I deliberately didn’t put wall cabinets in my kitchen plan, and now I promote this decision among my clients. The table is usually set by the kids in our family, and they always wonder why the dishes and the glasses (and cookies!) are hidden so high they’re out of reach when visiting the grannies.
  • If the washing machine is going to be in the kitchen, then place it as close as possible to the entrance and as far as possible from the dining table. But better find another room to place the washing machine in.

  • Make sure the dishwasher is placed next to the sink along one side. If the dishwasher is in a corner, its door will block off the trash can under the sink.

  • Avoid the L-shape layout when planning your kitchen. The corner will inevitably ruin the balance in the room. If you have no choice, then let tall cabinets cover one of the sides of the layout. And make sure they match the walls’ color!

  • Say no to wall cabinets. It’s more convenient to keep dishes and glasses in under-counter drawers. And besides, having drawers instead of shelves would add 60% to your kitchen’s functionality.

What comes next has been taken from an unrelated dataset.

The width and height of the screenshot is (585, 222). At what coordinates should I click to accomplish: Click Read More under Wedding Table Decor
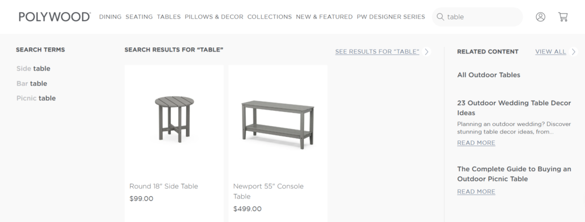(x=476, y=143)
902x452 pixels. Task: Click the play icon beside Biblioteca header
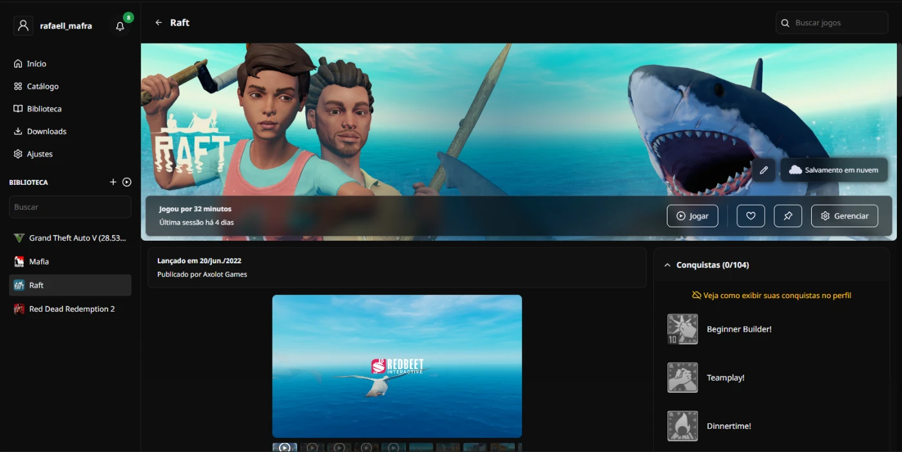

In reality, we mostly use the lower shelves of wall cabinets, so the 60% I’m talking about is made by the utensils cemetery on the higher shelves.

  • Let’s talk about the dining table. Don’t place it between the fridge as well as the entry and keep it away from any side of the work triangle (the fridge, the sink and the stove). A round table usually looks better than a rectangular one. The only exception is when a rectangular table sits 10 or 12 people.